(Docu-drama 1 x 94 min) Movie of the week

Despite its electronic gates and high tech security, Mecklenberg, Virginia’s “escape-proof” Death Row is a cage, and the men who reside there are animals. But one Spring day in 1984, some of the animals got out…

In late October of 1983, a group of inmates slated for death launched the elaborate scheme that would set them free. Each of the six were assigned a specific task that included intelligence gathering, weapons fabrication, and intense strategy. On May 31, 1984, an inmate grabbed a guard and put a shank (a prison knife constructed from strips of metal) to his throat. It was 9:00 pm, and the escape had begun. The conspirators forced their captive to use the telephone to summon more guards, who were each taken hostage and ordered to strip and hand over all their cash. With a knife at his throat, Lt. Larry Hawkins ordered a van brought around to the prison gate. Meanwhile, the inmates changed into the guards’ uniforms, loaded a television onto a canvas stretcher, covered it with a blanket, and approached the front gate with the stretcher, yelling, “We’ve got a bomb here!” The disguised inmates sprayed the “bomb” with a fire extinguisher for dramatic effect and loaded it onto the van. Perimeter guards ran in terror as six condemned prisoners drove out the front gate of a maximum security prison in plain sight. It was the only mass escape from Death Row in U.S. history.

It was 30 minutes before the hostages could free themselves and raise the alarm. By then, all six escapees had made it to North Carolina, where they ditched the get-away van and split up into pairs.
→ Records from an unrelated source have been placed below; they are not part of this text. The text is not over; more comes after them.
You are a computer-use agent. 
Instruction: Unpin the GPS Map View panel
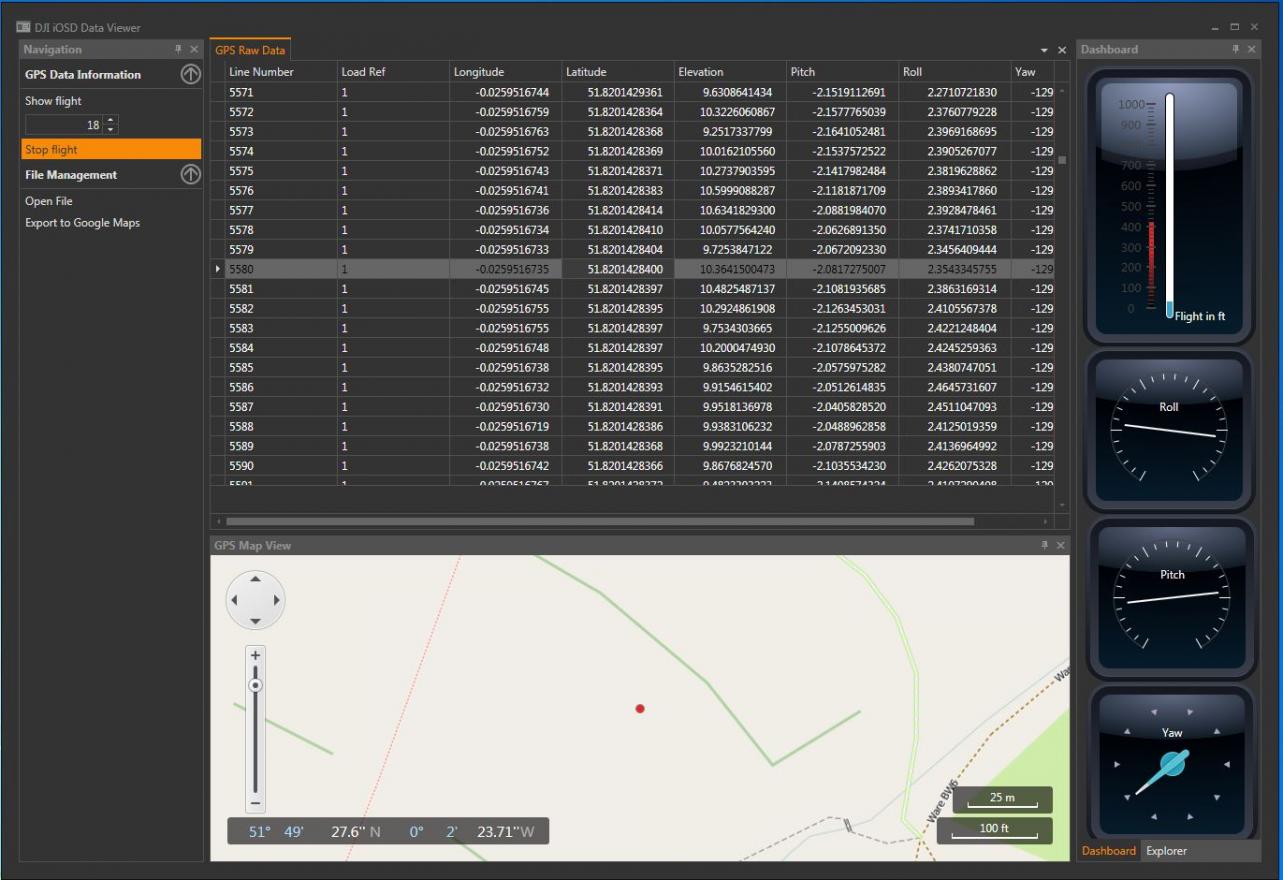[1045, 545]
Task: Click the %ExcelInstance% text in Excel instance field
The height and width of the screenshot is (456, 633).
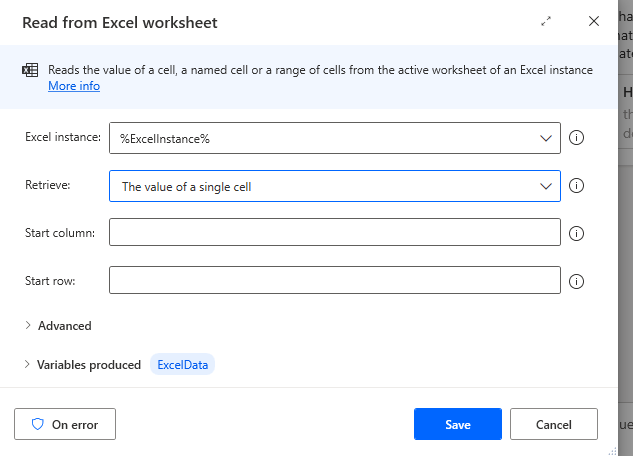Action: click(165, 139)
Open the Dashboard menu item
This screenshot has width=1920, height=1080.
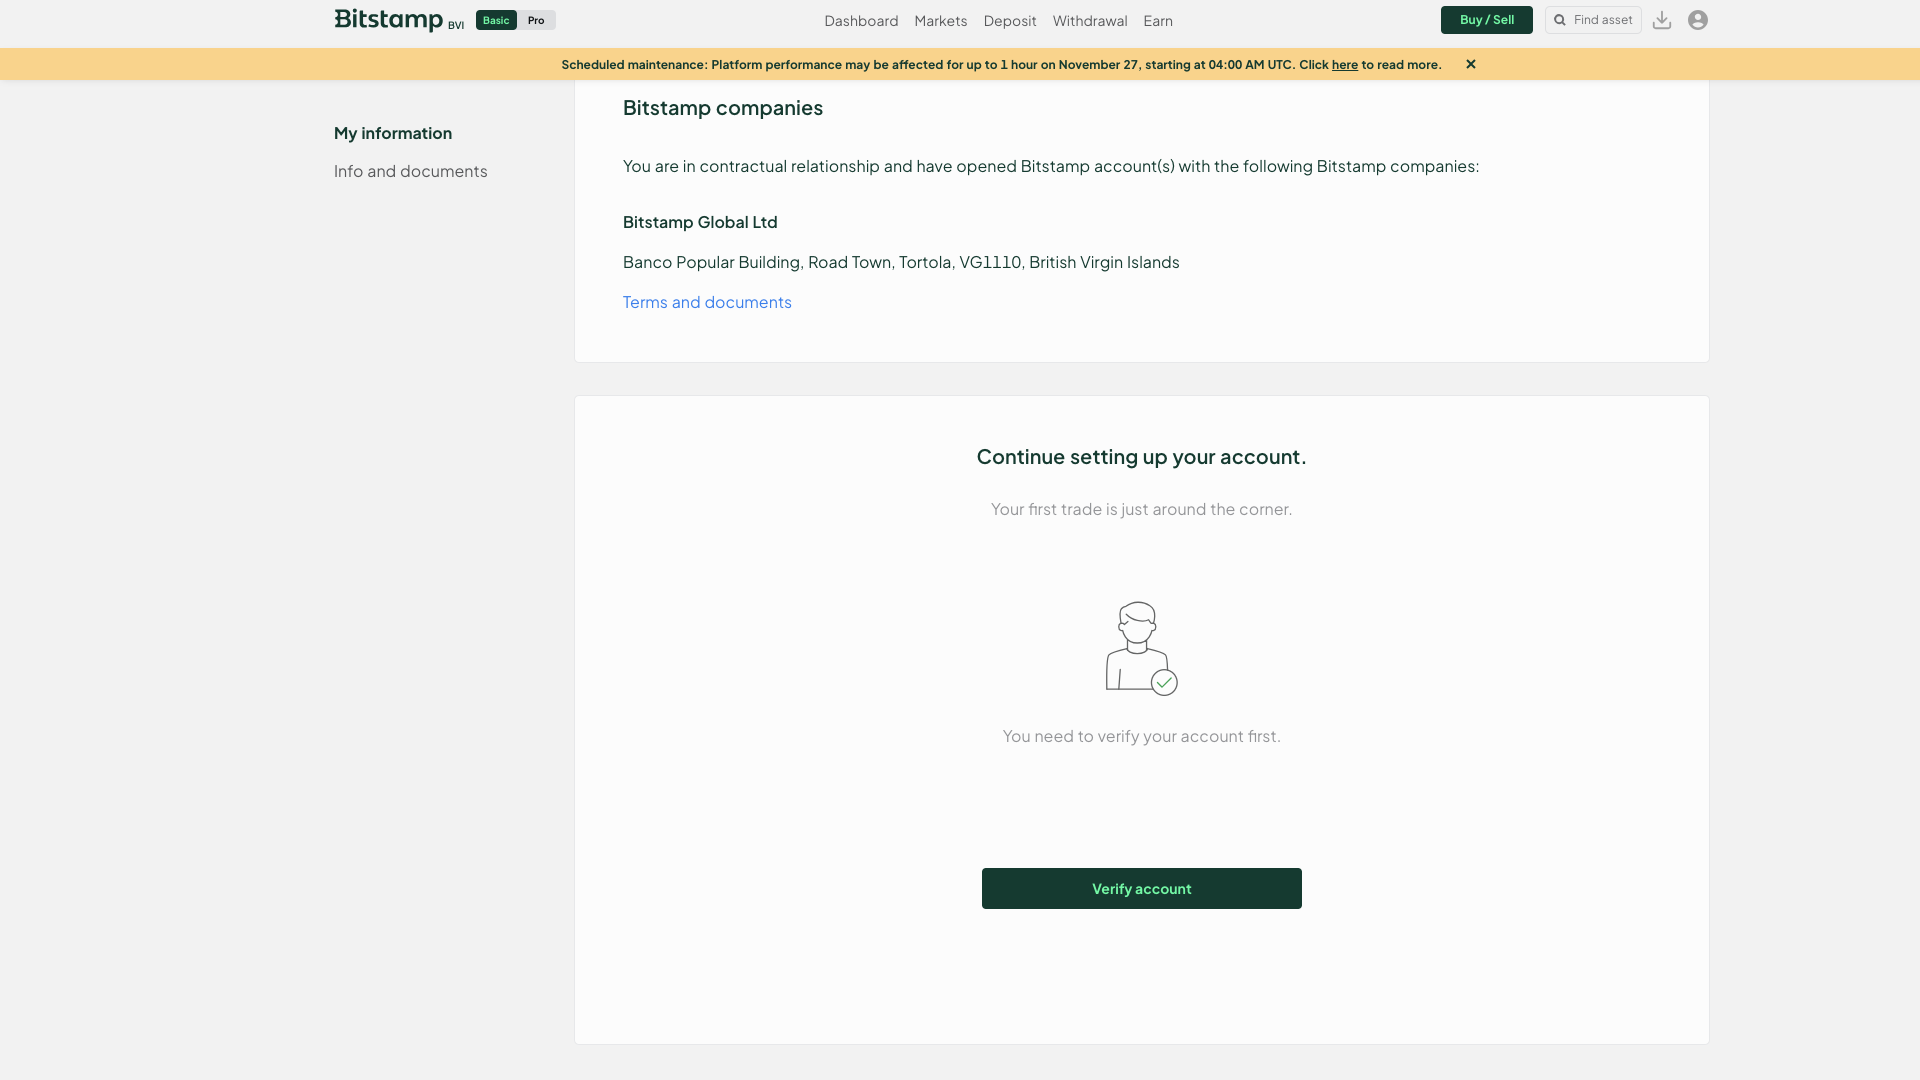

The entire East Coast of the U.S. was terrified for weeks, hoping the convicts would be caught before they killed again. Two of the six were apprehended at a coin laundry in the small town of Warrenton, while two others made it all the way to Vermont before being arrested after robbing a small store. Only the Briley brothers remained at large. Credited with 25 murders between them, Linwood and J.B. Briley were the deadliest of the escapees. Telephone records linked them to a run-down section of Philadelphia, and on the evening of June 19th, FBI Agents arrested the last two convicts in the mass escape. It would be their only escape attempt. All six would eventually die in the electric chair.